Subsections
8.3 Development Release Series 7.7
This is the development release series of Condor.
The details of each version are described below.
Version 7.7.3
Release Notes:
- Condor version 7.7.3 not yet released.
New Features:
- condor_userprio supports new flags: The -grouporder flag displays submitter
entries for accounting groups at top of list and in breadth-first order by group
hierarchy. The -grouprollup flag reports accounting statistics for groups rolled up
by group hierarchy.
(Ticket #1926).
- condor_collector now avoids performance problems that happened
previously when clients initiated communication with the collector but
then delayed sending input.
(Ticket #2506).
- When using versions of glexec that create a copy of the proxy for use
by the job, Condor now ensures that this copy of the proxy is cleaned up
when the job is done.
(Ticket #2501).
Configuration Variable and ClassAd Attribute Additions and Changes:
- A new configuration variable NEGOTIATOR_SLOT_CONSTRAINT
can contain an expression which is passed from the Negotiator to the
Collector when it fetches ClassAds for the negotiation cycle.
(Ticket #2277).
- A new configuration variable NEGOTIATOR_SLOT_POOLSIZE_CONSTRAINT
replaces GROUP_DYNAMIC_MACH_CONSTRAINT , which has been retained as a
alternate name.
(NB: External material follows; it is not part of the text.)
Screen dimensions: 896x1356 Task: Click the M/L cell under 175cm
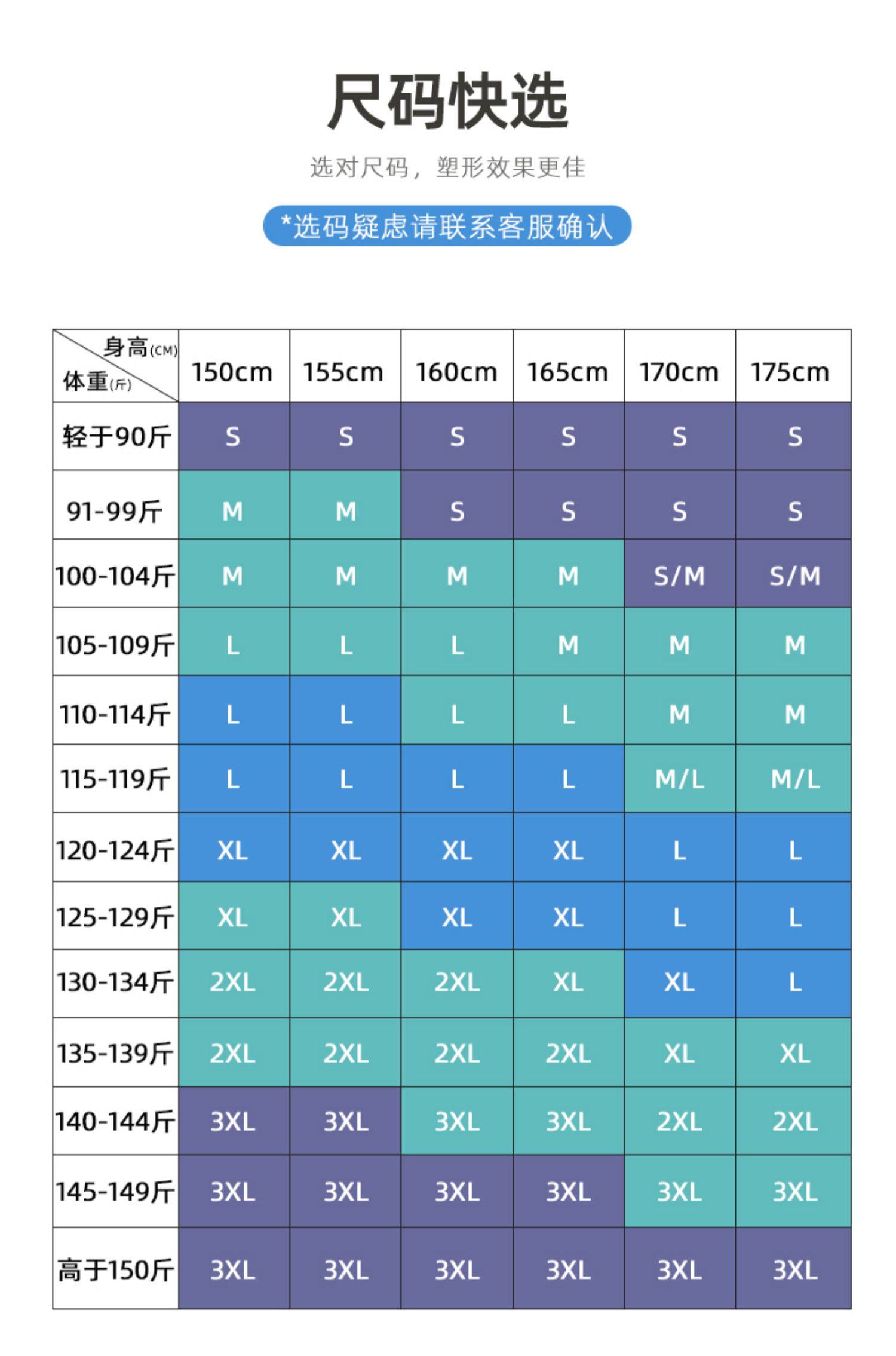[x=794, y=779]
The poolsize resulting from applying this constraint is used
to determine quotas for both dynamic groups and when there are no groups.
(Ticket #2277).
- The configuration variable NEGOTIATOR_STARTD_CONSTRAINT_REMOVE
was made obsolete by NEGOTIATOR_SLOT_CONSTRAINT so it has been removed.
(Ticket #2277).
- The configuration variables IGNORE_NFS_LOCK_ERRORS
and BIND_ALL_INTERFACES no longer support, undocumented,
'Y' or 'y' to mean True.
Bugs Fixed:
Known Bugs:
Additions and Changes to the Manual:
Version 7.7.2
Release Notes:
- Condor version 7.7.2 not yet released.
This release contains all features and bug fixes from Condor version 7.6.4
as are currently documented (section 8.4) in this manual.
New Features:
- There is command line support to both suspend and continue jobs.
The new tools condor_suspend and condor_continue will
suspend and continue running jobs.
(Ticket #2368).
- The EC2 GAHP now supports X.509 for connecting to and authenticating
with EC2 services. See section 5.3.7 for details
on using the X.509 protocol.
(Ticket #2084).
- Previously, the dedicated scheduler attempted to change the
Scheduler attribute on all parallel job processes in a durable fashion,
resulting in an fsync() for each process.
This has been changed to be not durable,
thereby improving the scalability by reducing the
number of fsync() calls without impacting correctness.
(Ticket #2367).
- In PrivSep mode, when an error is encountered when trying to
switch to the user account chosen for running the job,
the error message has been improved to make debugging easier.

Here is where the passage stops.